Medialexikon: A
Affinitätsindex
Der Affinitätsindex ist der Zielgruppenanteil an der Nutzerschaft eines Mediums im Verhältnis zum Zielgruppenanteil an der Gesamtbevölkerung. Ein Affinitätsindex von 100 besagt "Durchschnittliche Affinität".
Formel 1:
Affinität (%) geteilt durch den Anteil der ZG an der Gesamtbevölkerung x 100 = Affinitätsindex
Affinität
Affinität ist der Anteil der Zielgruppe an der Nutzerschaft eines Mediums in Prozent.

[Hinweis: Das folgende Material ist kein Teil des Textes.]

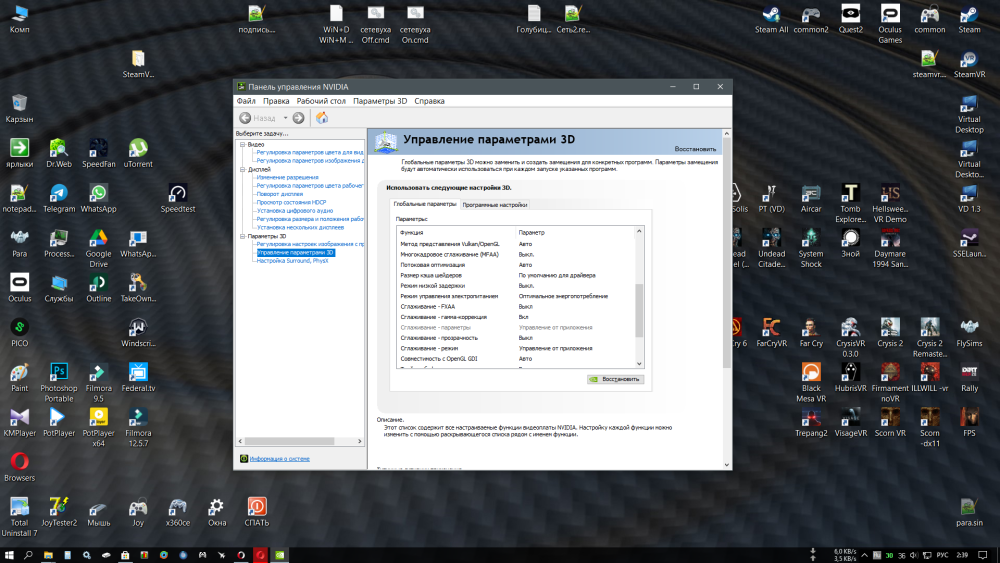Open the Параметры 3D menu

(x=380, y=101)
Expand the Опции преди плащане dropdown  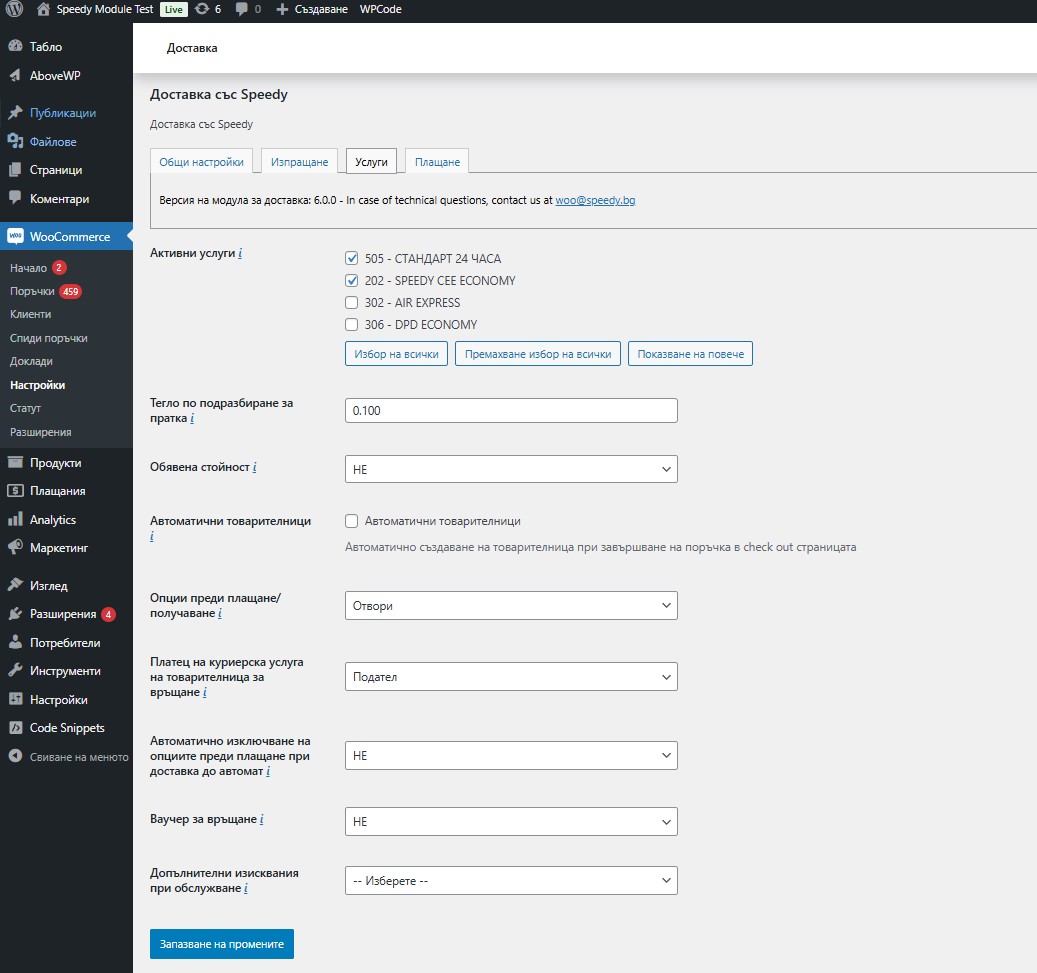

Sie gilt als Merkmal für die Übereinstimmung zwischen Zielgruppe und Medium, sagt aber nichts über die Wirtschaftlichkeit oder Reichweite eines Mediums aus.
Formel:
RW in der Zielgruppe (absolut) geteilt durch RW in der Vergleichszielgruppe (absolut) X 100 = Affinität %
AG.MA.
Die Arbeitsgemeinschaft Media-Analyse e.V. ist der Zusammenschluss von rund 200 Werbungsmittlern, Werbeträgern und Werbungtreibenden mit dem Ziel, die Leistung von Werbeträgern und deren Nutzern zu erheben. Die von der AG.MA zu diesem Zweck durchgeführte Untersuchung ist die media-analyse (ma).
Analyse
Technik der Verarbeitung von Untersuchungsdaten. Sie beruht oft auf mathematisch-statistischen Verfahren. Die Bezeichnung wird auch verwendet für das Ergebnis eines solchen Vorgehens, also den fertigen Bericht und als Kurzbezeichnung für die media-analyse. Auf diese Weise eröffnen die Mediennutzungsdaten und Konsumdaten eine Fülle von Möglichkeiten der Zielguppenbestimmung. ( s. VuMa, Elektronische Medienanalyse (E.M.A.) und ma Intermedia).
Ausgangsplan
Ein beliebiger Mediaplan (der vorausgegangenen Kampagne, Ergebnis einer Mediaselektion oder nach Erfahrungswerten zusammengestellt), der als Vergleichsbasis dient, um Leistungskriterien von Alternativplänen zu beurteilen.
Angebotsformen
Angebotsformen ergeben sich durch das Gruppieren von Werbeträgern zu Kombinationen. Die kleinste Einheit solcher Gruppen besteht aus einem Werbeträger- damit ist ein Einzelsender in diesem Sinne eine Angebotsform.
Aufriß
Es besteht die Möglichkeit, einen Aufriß je Planevaluierung ausweisen zu lassen. Per Aufriß kann die angegebene Zielgruppe in weitere "Unterzielgruppen" (z.B. Bundesländer, soziodemographische Merkmale u.s.w.) aufgeteilt werden. So läßt sich ablesen, wie sich die Leistungswerte auf die "Unterzielgruppen" verteilen.
Ausfälle
Medienlexikon
Ausfälle
Das sind Interviews, die nicht zustande kommen, obwohl sie in der Stichprobe vorgesehen sind. Zu den Ausfällen, die die Repräsentanz berühren, gehören Verweigerungen sowie nicht angetroffene Personen. Man unterscheidet generell qualitätsneutrale und systematische Ausfälle.
Ausschöpfung
Die Ausschöpfungsquote (in %) gibt an, wie viele Adressen bzw. Zielpersonen in einer Befragung erreicht wurden und wie viele nicht erreicht wurden (=Ausfälle ). Bei den Ausfällen unterscheidet man grundsätzlich qualitätsneutrale (z.B. eine Straße oder Hausnummer ist nicht auffindbar) und systematische (z.B. Interview-Verweigerung) Ausfälle. Die Aussschöpfung gibt somit an, inwieweit die geplante Stichprobe ausgeschöpft wurde.